§ **What you will do**
Each entry should be restated word for word, with all pictures left out.

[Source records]
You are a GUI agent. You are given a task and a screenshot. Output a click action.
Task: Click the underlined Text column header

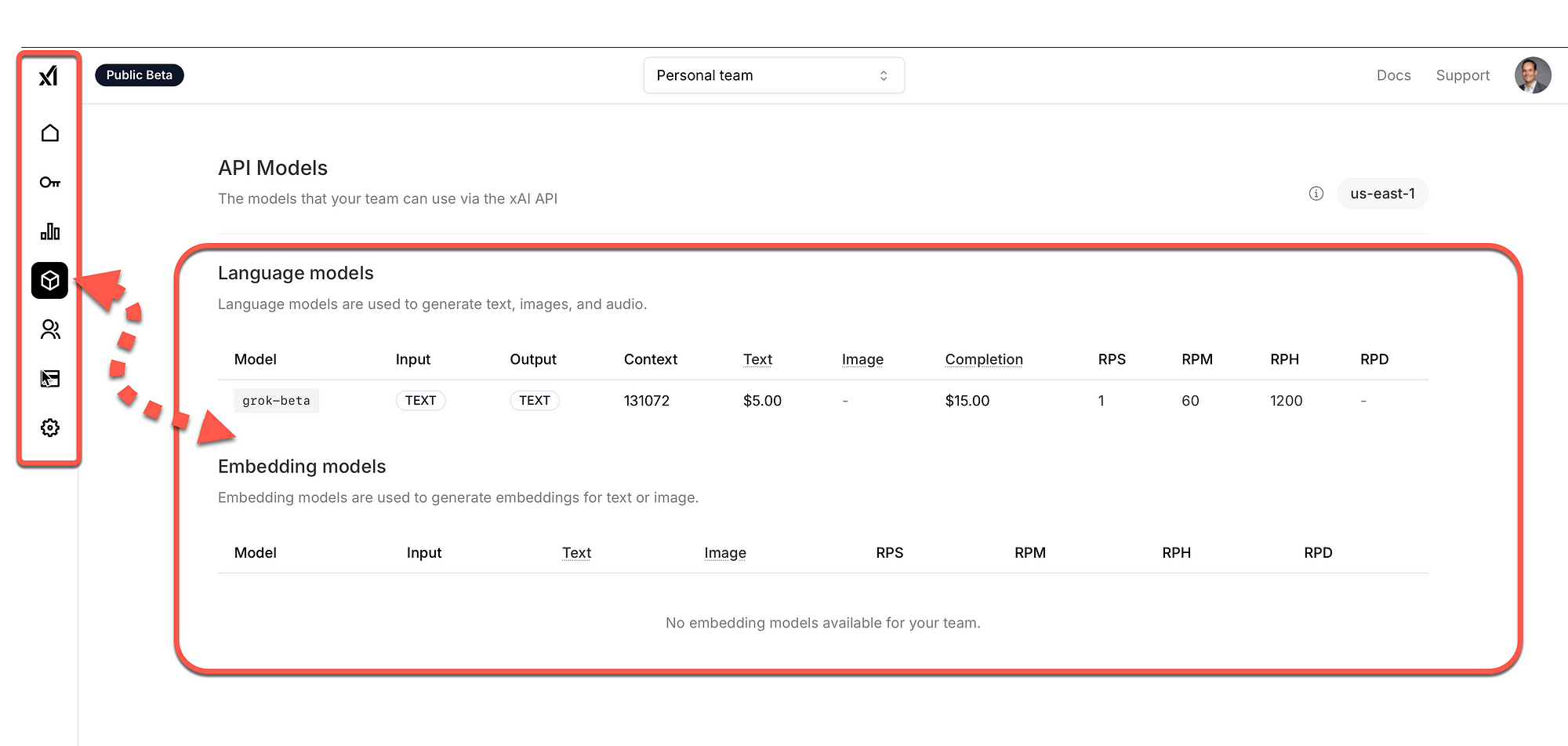757,359
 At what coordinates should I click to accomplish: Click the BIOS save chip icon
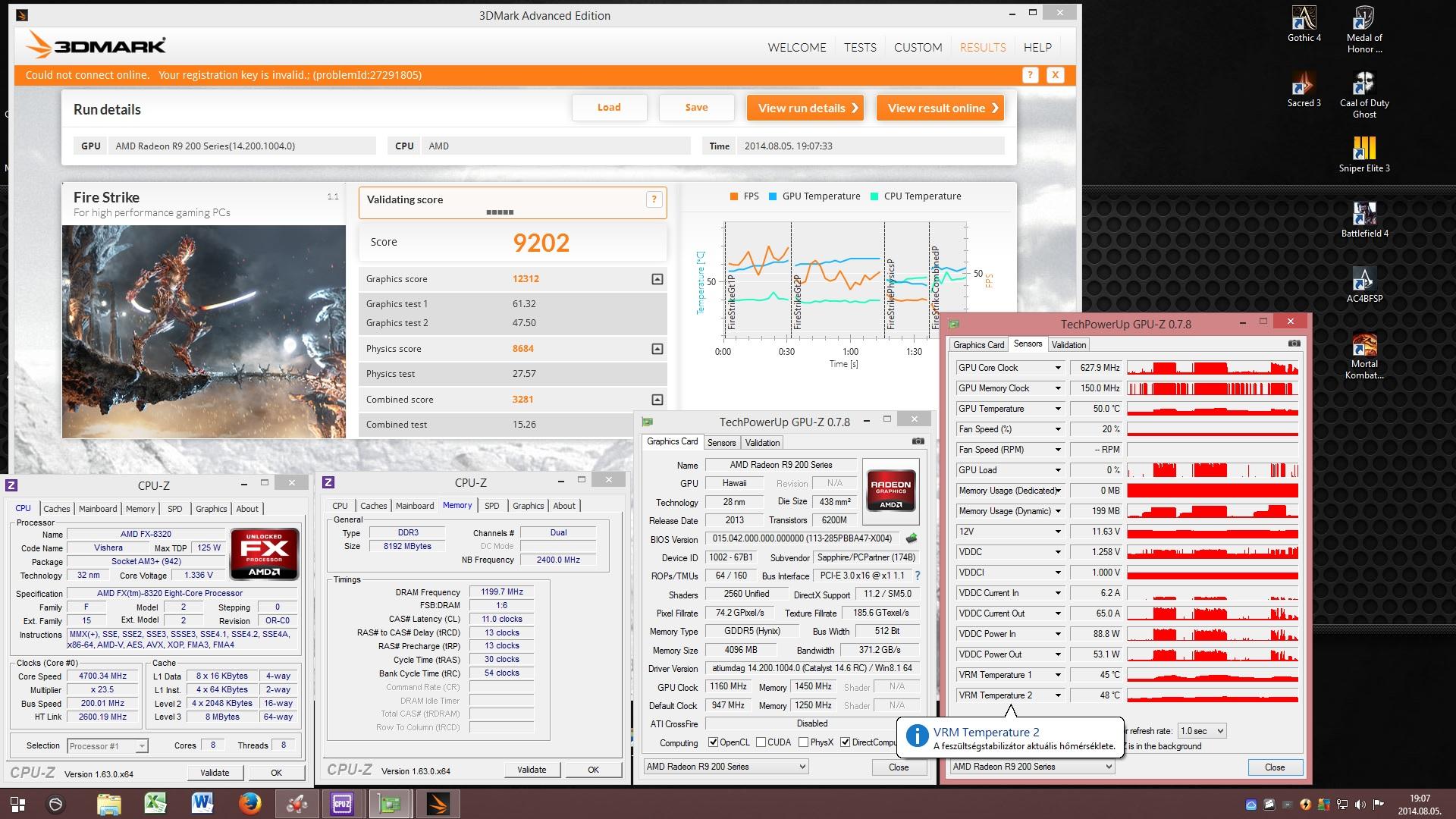[911, 538]
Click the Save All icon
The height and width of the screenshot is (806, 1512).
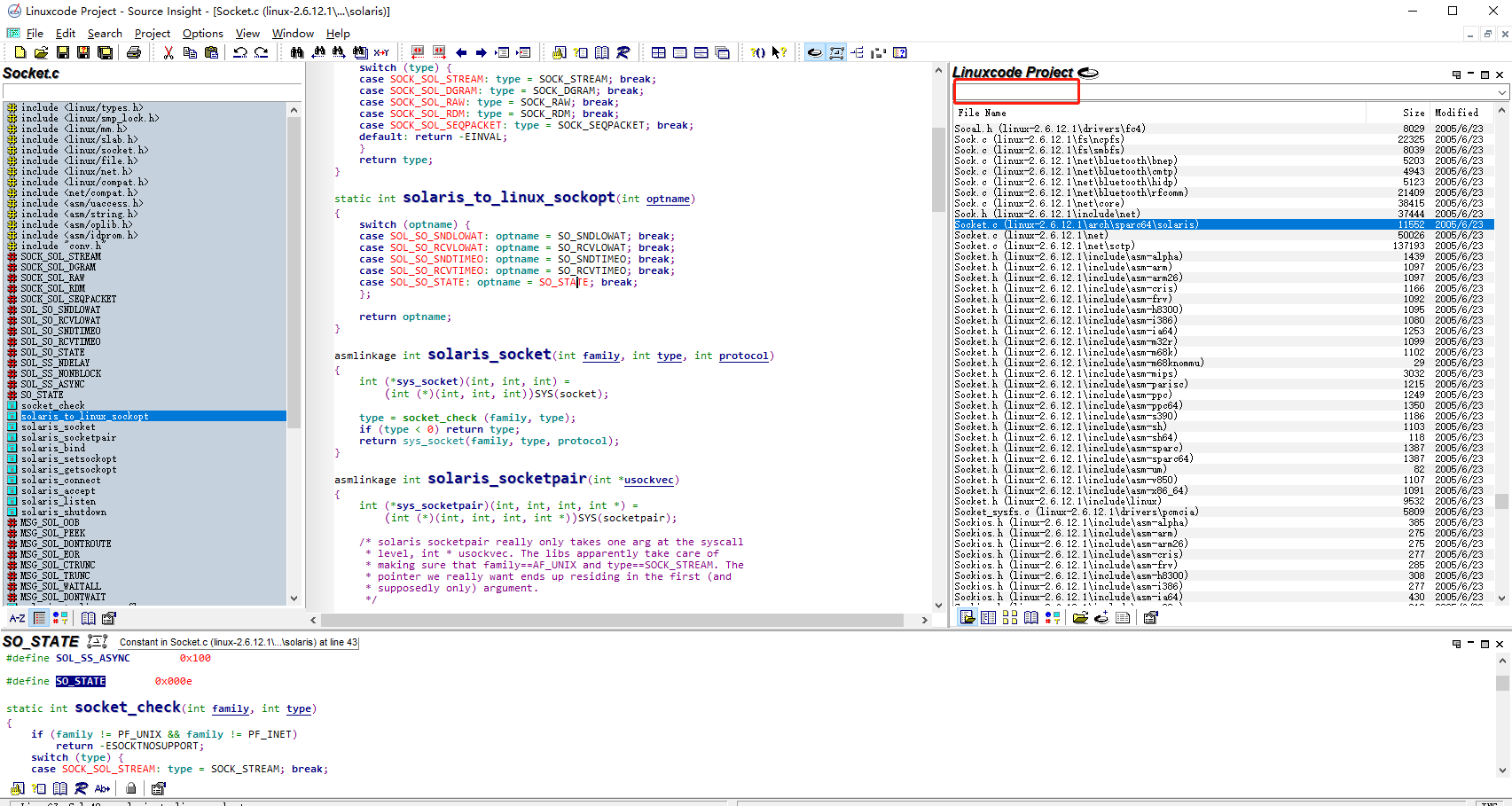(x=106, y=52)
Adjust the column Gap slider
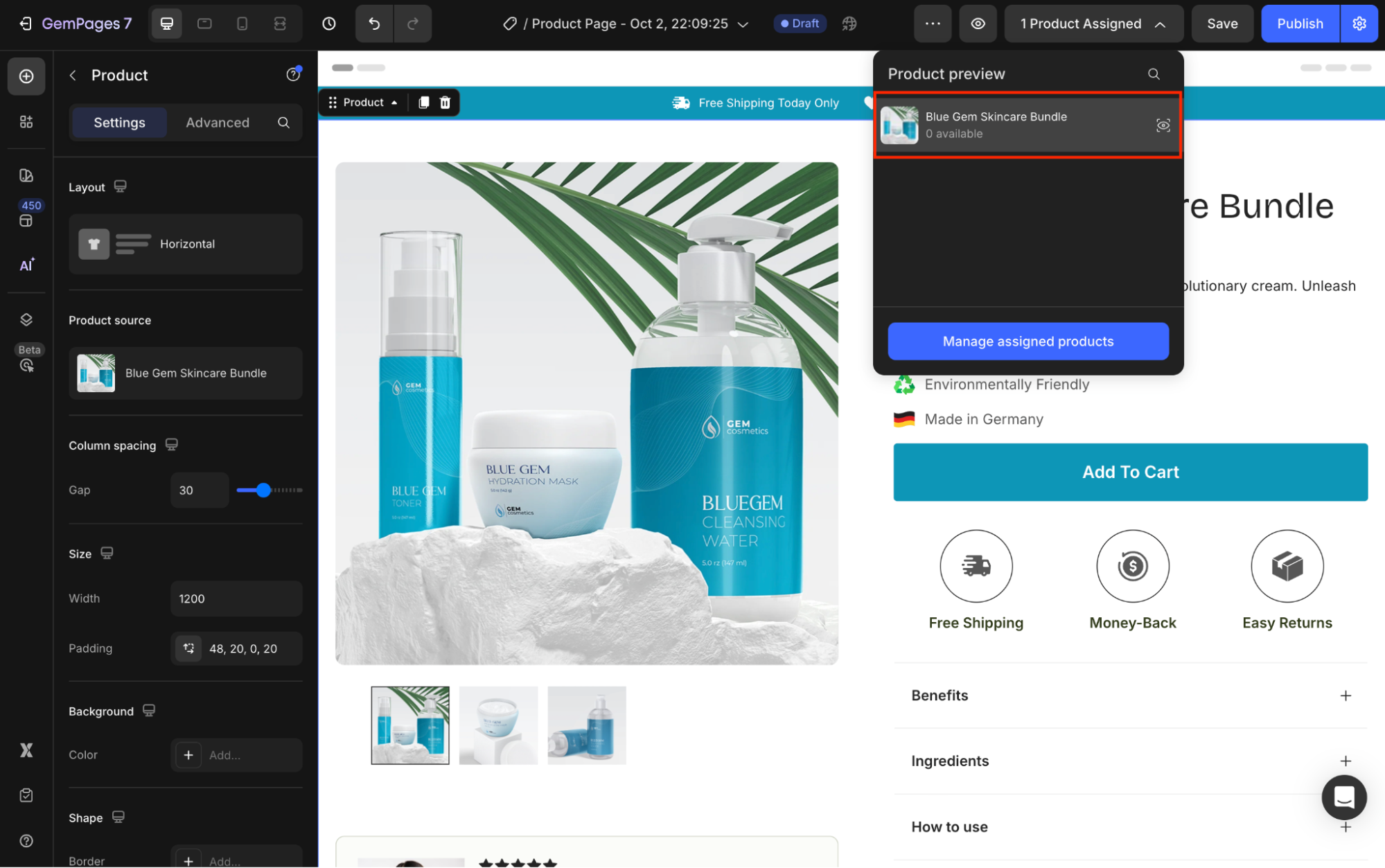This screenshot has width=1385, height=868. coord(263,490)
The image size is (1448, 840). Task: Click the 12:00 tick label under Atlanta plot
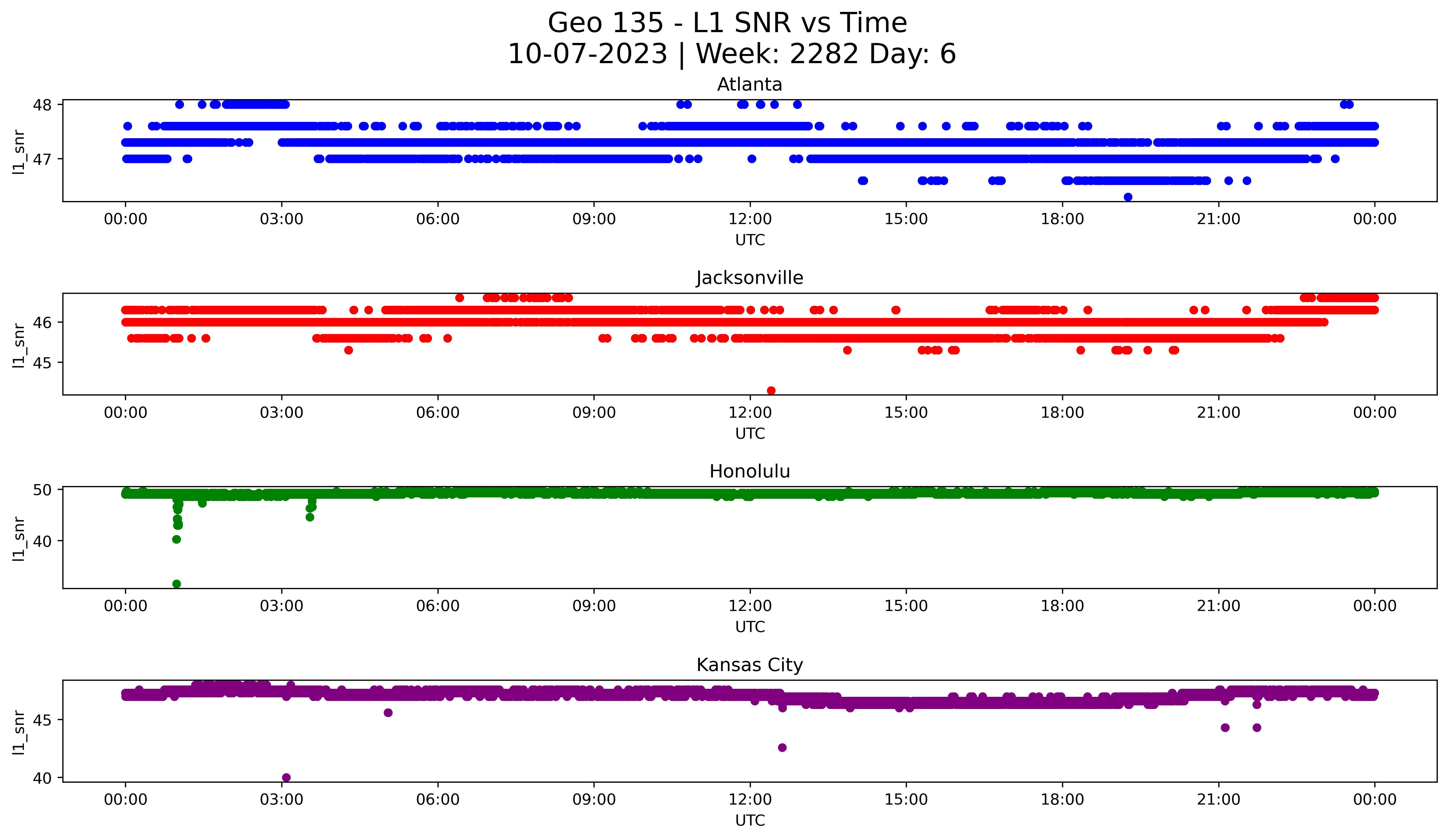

§ **Output below**
You are a GUI agent. You are given a task and a screenshot. Output a click action.
Task: Click the underlined Text column header

757,359
 At what coordinates should I click to accomplish: Click the BIOS save chip icon
[911, 538]
Click the Save All icon
The height and width of the screenshot is (806, 1512).
(x=106, y=52)
Adjust the column Gap slider
This screenshot has width=1385, height=868. coord(263,490)
The image size is (1448, 840). Task: Click the 12:00 tick label under Atlanta plot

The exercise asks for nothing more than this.